> ACTION ITEM: Return all the lines below, exactly as they read.

> DATA SUPPLIED:
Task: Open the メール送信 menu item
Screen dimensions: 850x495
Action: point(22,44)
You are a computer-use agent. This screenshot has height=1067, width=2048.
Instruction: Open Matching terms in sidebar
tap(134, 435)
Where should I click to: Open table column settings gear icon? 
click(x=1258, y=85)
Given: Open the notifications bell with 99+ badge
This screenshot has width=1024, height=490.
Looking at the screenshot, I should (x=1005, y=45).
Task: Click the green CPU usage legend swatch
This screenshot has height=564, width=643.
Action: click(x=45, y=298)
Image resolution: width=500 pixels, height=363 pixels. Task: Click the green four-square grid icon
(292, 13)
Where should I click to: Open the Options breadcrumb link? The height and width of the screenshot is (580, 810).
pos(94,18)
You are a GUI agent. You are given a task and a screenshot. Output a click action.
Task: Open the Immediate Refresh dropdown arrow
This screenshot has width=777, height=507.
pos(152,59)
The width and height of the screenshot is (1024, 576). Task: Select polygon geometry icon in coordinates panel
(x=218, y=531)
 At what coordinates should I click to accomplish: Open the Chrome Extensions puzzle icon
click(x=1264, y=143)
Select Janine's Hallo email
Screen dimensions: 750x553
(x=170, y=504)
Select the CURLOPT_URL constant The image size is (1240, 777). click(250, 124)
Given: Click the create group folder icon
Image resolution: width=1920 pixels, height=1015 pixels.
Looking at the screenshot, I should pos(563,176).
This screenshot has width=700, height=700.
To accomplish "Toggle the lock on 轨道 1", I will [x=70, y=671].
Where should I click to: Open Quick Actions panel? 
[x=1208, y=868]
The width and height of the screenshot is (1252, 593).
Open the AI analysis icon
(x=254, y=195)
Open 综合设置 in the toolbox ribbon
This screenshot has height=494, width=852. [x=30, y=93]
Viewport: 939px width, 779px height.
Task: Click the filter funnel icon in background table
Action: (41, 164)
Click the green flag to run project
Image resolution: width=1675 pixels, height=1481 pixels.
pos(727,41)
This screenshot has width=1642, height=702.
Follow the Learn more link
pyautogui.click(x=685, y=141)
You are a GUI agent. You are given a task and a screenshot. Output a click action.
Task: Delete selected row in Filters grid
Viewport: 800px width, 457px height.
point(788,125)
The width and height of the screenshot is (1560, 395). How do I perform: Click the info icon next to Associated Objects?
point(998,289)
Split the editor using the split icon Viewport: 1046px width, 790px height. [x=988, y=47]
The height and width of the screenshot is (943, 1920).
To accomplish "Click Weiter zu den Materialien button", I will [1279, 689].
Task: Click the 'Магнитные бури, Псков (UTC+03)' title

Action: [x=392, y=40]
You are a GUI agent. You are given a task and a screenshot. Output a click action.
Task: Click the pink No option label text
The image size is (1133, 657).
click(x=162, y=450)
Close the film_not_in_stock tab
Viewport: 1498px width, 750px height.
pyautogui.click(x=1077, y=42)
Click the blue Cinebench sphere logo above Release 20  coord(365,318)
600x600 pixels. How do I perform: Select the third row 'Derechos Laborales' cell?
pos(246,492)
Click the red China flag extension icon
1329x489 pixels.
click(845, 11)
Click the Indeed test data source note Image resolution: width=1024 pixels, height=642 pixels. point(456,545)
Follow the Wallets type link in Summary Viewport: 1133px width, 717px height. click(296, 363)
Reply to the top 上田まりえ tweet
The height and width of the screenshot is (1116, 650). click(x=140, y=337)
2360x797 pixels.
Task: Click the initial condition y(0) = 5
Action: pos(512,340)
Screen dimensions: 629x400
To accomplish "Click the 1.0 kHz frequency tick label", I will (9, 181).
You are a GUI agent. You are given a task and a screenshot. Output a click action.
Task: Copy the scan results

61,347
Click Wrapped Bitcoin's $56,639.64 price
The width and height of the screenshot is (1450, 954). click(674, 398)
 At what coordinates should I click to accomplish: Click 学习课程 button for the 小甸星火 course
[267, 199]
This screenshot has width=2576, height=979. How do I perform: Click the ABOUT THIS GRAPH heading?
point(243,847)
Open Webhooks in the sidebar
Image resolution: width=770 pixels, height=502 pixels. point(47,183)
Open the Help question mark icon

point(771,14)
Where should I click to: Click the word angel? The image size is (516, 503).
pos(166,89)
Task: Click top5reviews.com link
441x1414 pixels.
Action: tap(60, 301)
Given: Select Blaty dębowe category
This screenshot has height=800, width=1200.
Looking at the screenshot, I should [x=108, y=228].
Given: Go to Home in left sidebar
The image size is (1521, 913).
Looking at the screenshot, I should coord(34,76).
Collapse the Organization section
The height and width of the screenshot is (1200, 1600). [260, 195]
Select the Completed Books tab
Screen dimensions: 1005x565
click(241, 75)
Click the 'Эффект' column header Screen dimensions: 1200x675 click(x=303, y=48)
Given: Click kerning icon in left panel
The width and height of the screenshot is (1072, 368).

> SOLUTION TO THE EXERCISE:
Task: Open the メール送信 menu item
Screen dimensions: 850x495
Action: point(22,44)
You are a computer-use agent. This screenshot has height=1067, width=2048.
Instruction: Open Matching terms in sidebar
tap(134, 435)
Where should I click to: Open table column settings gear icon? 
click(x=1258, y=85)
Given: Open the notifications bell with 99+ badge
This screenshot has width=1024, height=490.
Looking at the screenshot, I should (x=1005, y=45).
Task: Click the green CPU usage legend swatch
This screenshot has height=564, width=643.
Action: click(x=45, y=298)
Image resolution: width=500 pixels, height=363 pixels. Task: Click the green four-square grid icon
(292, 13)
Where should I click to: Open the Options breadcrumb link? The height and width of the screenshot is (580, 810).
pos(94,18)
You are a GUI agent. You are given a task and a screenshot. Output a click action.
Task: Open the Immediate Refresh dropdown arrow
This screenshot has width=777, height=507.
pos(152,59)
The width and height of the screenshot is (1024, 576). Task: Select polygon geometry icon in coordinates panel
(x=218, y=531)
 At what coordinates should I click to accomplish: Open the Chrome Extensions puzzle icon
click(x=1264, y=143)
Select Janine's Hallo email
Screen dimensions: 750x553
(x=170, y=504)
Select the CURLOPT_URL constant The image size is (1240, 777). click(250, 124)
Given: Click the create group folder icon
Image resolution: width=1920 pixels, height=1015 pixels.
Looking at the screenshot, I should pos(563,176).
This screenshot has width=700, height=700.
To accomplish "Toggle the lock on 轨道 1", I will [x=70, y=671].
Where should I click to: Open Quick Actions panel? 
[x=1208, y=868]
The width and height of the screenshot is (1252, 593).
Open the AI analysis icon
(x=254, y=195)
Open 综合设置 in the toolbox ribbon
This screenshot has height=494, width=852. [x=30, y=93]
Viewport: 939px width, 779px height.
Task: Click the filter funnel icon in background table
Action: (41, 164)
Click the green flag to run project
Image resolution: width=1675 pixels, height=1481 pixels.
pos(727,41)
This screenshot has width=1642, height=702.
Follow the Learn more link
pyautogui.click(x=685, y=141)
You are a GUI agent. You are given a task and a screenshot. Output a click action.
Task: Delete selected row in Filters grid
Viewport: 800px width, 457px height.
point(788,125)
The width and height of the screenshot is (1560, 395). How do I perform: Click the info icon next to Associated Objects?
point(998,289)
Split the editor using the split icon Viewport: 1046px width, 790px height. [x=988, y=47]
The height and width of the screenshot is (943, 1920).
To accomplish "Click Weiter zu den Materialien button", I will [1279, 689].
Task: Click the 'Магнитные бури, Псков (UTC+03)' title

Action: [x=392, y=40]
You are a GUI agent. You are given a task and a screenshot. Output a click action.
Task: Click the pink No option label text
The image size is (1133, 657).
click(x=162, y=450)
Close the film_not_in_stock tab
Viewport: 1498px width, 750px height.
pyautogui.click(x=1077, y=42)
Click the blue Cinebench sphere logo above Release 20  coord(365,318)
600x600 pixels. How do I perform: Select the third row 'Derechos Laborales' cell?
pos(246,492)
Click the red China flag extension icon
1329x489 pixels.
click(845, 11)
Click the Indeed test data source note Image resolution: width=1024 pixels, height=642 pixels. point(456,545)
Follow the Wallets type link in Summary Viewport: 1133px width, 717px height. click(296, 363)
Reply to the top 上田まりえ tweet
The height and width of the screenshot is (1116, 650). click(x=140, y=337)
2360x797 pixels.
Task: Click the initial condition y(0) = 5
Action: pos(512,340)
Screen dimensions: 629x400
To accomplish "Click the 1.0 kHz frequency tick label", I will (9, 181).
You are a GUI agent. You are given a task and a screenshot. Output a click action.
Task: Copy the scan results

61,347
Click Wrapped Bitcoin's $56,639.64 price
The width and height of the screenshot is (1450, 954). click(674, 398)
 At what coordinates should I click to accomplish: Click 学习课程 button for the 小甸星火 course
[267, 199]
This screenshot has width=2576, height=979. How do I perform: Click the ABOUT THIS GRAPH heading?
point(243,847)
Open Webhooks in the sidebar
Image resolution: width=770 pixels, height=502 pixels. point(47,183)
Open the Help question mark icon

point(771,14)
Where should I click to: Click the word angel? The image size is (516, 503).
pos(166,89)
Task: Click top5reviews.com link
441x1414 pixels.
Action: tap(60, 301)
Given: Select Blaty dębowe category
This screenshot has height=800, width=1200.
Looking at the screenshot, I should [x=108, y=228].
Given: Go to Home in left sidebar
The image size is (1521, 913).
Looking at the screenshot, I should coord(34,76).
Collapse the Organization section
The height and width of the screenshot is (1200, 1600). [260, 195]
Select the Completed Books tab
Screen dimensions: 1005x565
click(241, 75)
Click the 'Эффект' column header Screen dimensions: 1200x675 click(x=303, y=48)
Given: Click kerning icon in left panel
The width and height of the screenshot is (1072, 368).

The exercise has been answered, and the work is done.